The mobile device 106 notifies the assignment ID 122 in a procedure stored before the actual assignment method vehicle-backend 104. In detail, the mobile device 106 in Step 208 sends a corresponding request message with the assignment ID 122 to the server 104. Corresponding to this, the server 104 in Step 262 (method 260 in FIG. 2C) send the request message with the assignment ID 122 relating to the intended mobile device 112. The server 104 stores the assignment ID 122 in Step 264 for purposes of the later verification. In Step 264 the server 104 sends a response message relating to the successful receipt and the storage of the assignment ID to the mobile device 106.
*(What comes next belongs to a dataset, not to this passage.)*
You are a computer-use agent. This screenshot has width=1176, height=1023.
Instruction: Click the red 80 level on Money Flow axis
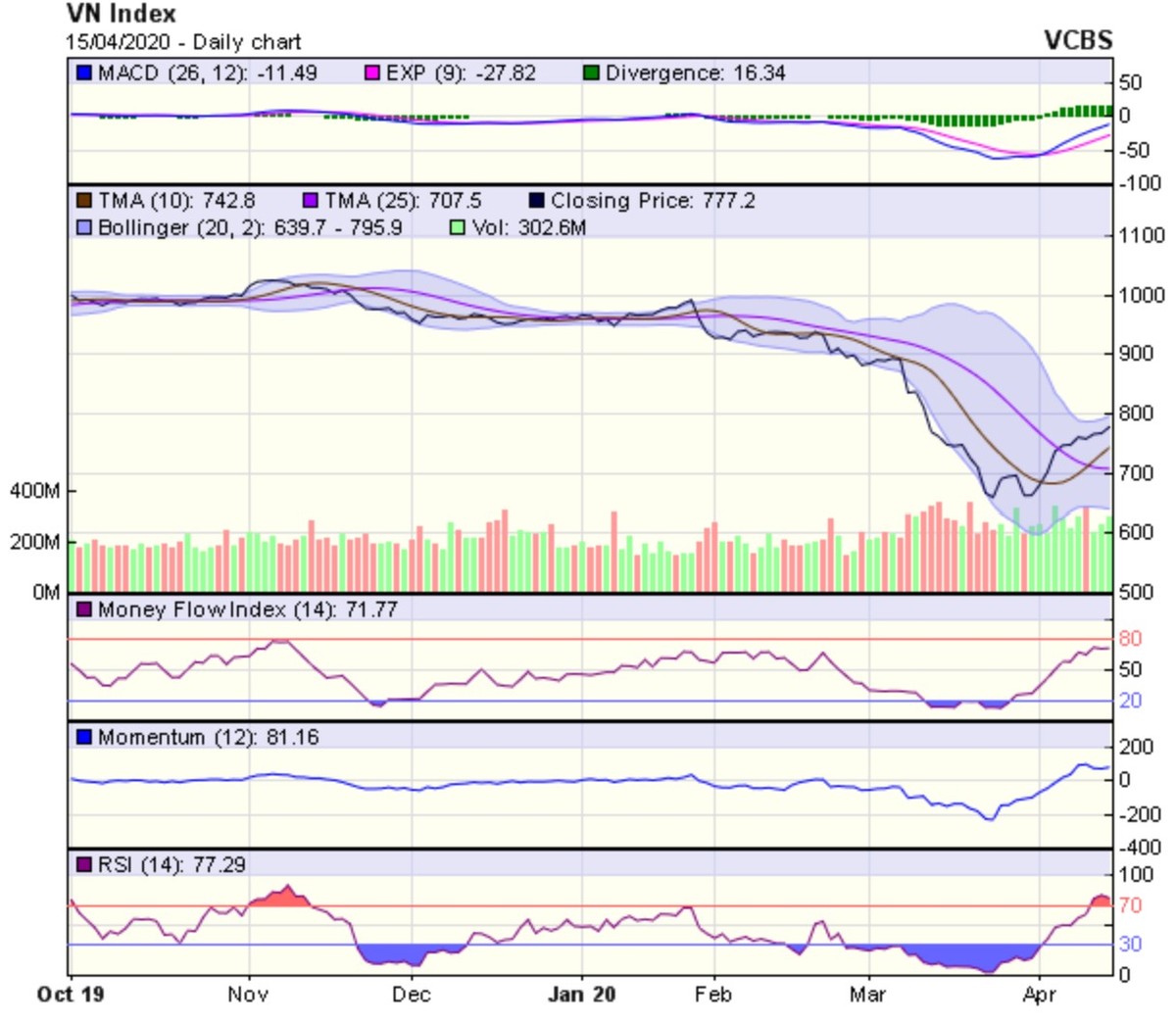[1130, 639]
This receives the response message in Step 210 (method 200 in FIG. 2A) and then initiates in Step 212 the actual assignment procedure for the vehicle key to be assigned 116. This can comprise a provision of a URL 124 in Step 214, wherein the assignment ID 122 is represented in the URL 124. In many embodiments the assignment ID is anonymized, i.e. allows no conclusions to be drawn about the user 114, mobile device 112, and/or a manufacturer of the mobile device 112. In other embodiments, this information is anonymized at the latest when the URL is created, i.e., the assignment ID is encoded into the URL in anonymized form.

The generated URL 124 is provided to the user 114 or their mobile device 112. This can e.g. be carried out in a private-to-private assignment scenario that the user 108 sends the link or the URL 124 to the user 114 by chat message, email etc. In other embodiments of a server-based assignment the server (e.g., in the backend 118) can send the URL 124 to the user 114, e.g., using a push message as transmission medium.

In Step 232 (method 230 in FIG. 2B) the mobile device 112 receives the URL with the received assignment ID. In other embodiments, this information is anonymized at the latest when the URL is generated, i.e., the assignment ID is encoded into the URL in anonymized form. In detail, in this regard, the indication of a user account according to the received URL 124 or assignment ID 122 is compared with an indication of a user account of the user 114, as it is known by the mobile device 112. Additionally or alternatively, a device ID according to the received URL 124 or assignment ID 122 is compared to a device ID, as it is known by the mobile device 112. Additionally or alternatively, a manufacturer ID of the received URL 124 or assignment ID 122 is compared with an indication such as a manufacturer ID of the mobile device hardware 112 (relating to therefore a smartphone-manufacturer) or an operating system of the mobile device 112.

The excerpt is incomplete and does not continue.